──────── Source records ────────

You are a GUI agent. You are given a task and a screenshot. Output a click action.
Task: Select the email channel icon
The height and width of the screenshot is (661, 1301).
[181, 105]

────────
──────── Source records ────────

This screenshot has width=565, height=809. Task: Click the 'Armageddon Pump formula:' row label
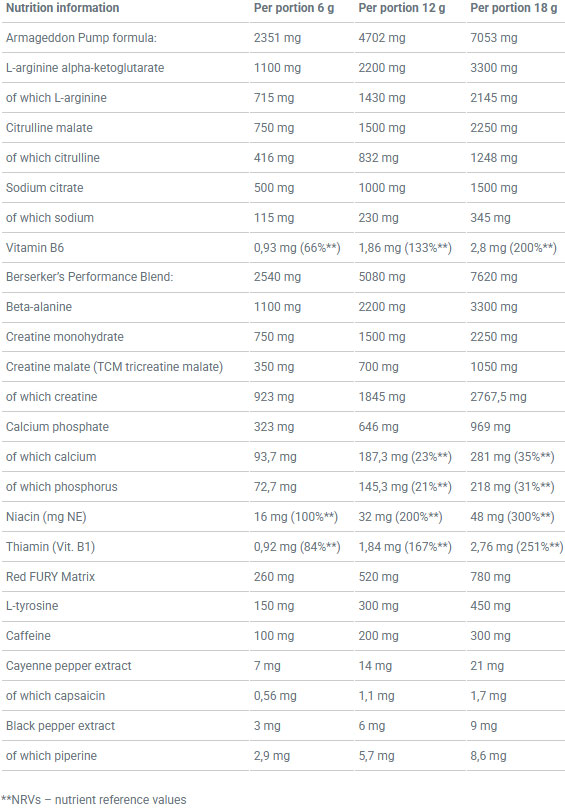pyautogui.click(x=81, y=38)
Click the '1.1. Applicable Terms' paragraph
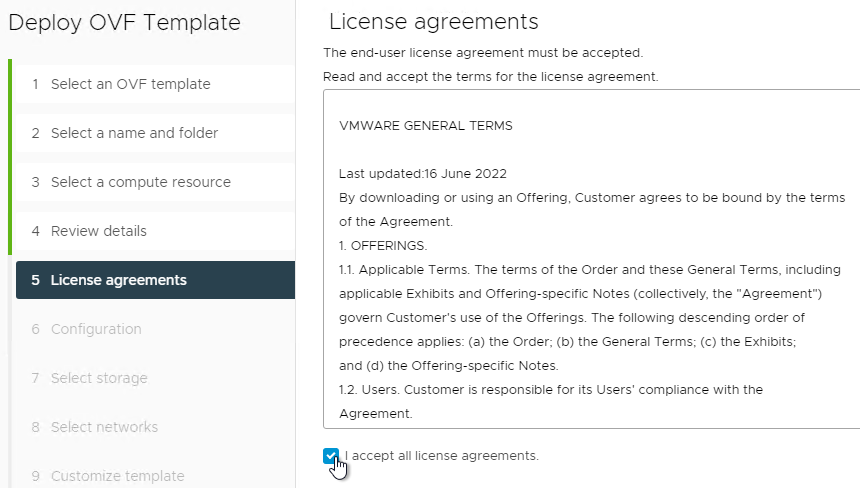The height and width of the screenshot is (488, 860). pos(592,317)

────────
──────── Source records ────────

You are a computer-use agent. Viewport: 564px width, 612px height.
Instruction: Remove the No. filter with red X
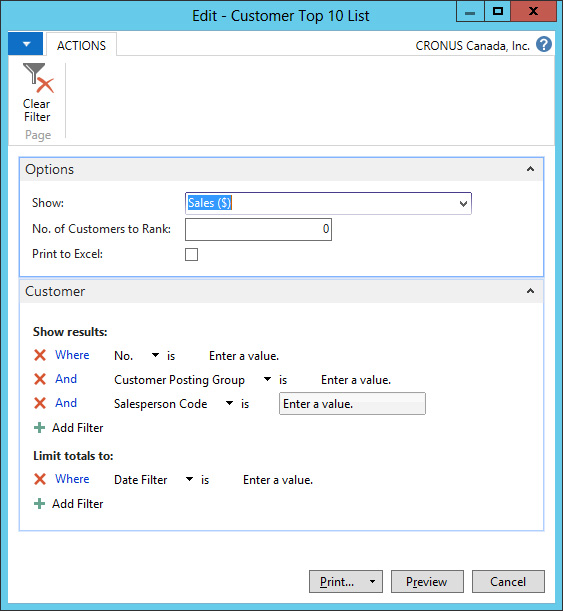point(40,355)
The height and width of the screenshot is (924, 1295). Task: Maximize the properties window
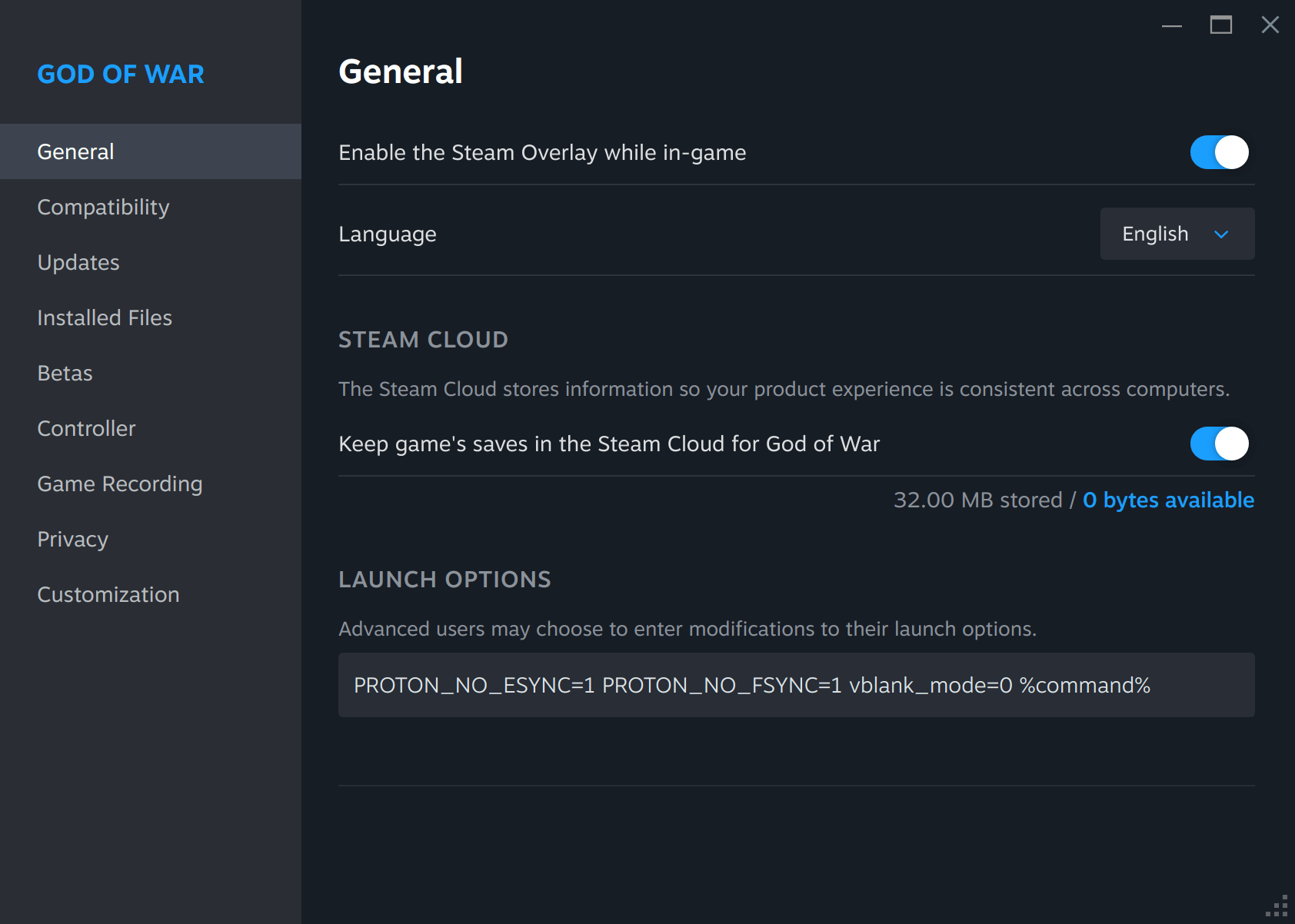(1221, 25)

────────

* _Directions for this task_
List every line in the records above that contains the string "agent". Treat uppercase and lowercase as different.

* _Result_
You are a GUI agent. You are given a task and a screenshot. Output a click action.
You are a computer-use agent. Viewport: 564px width, 612px height.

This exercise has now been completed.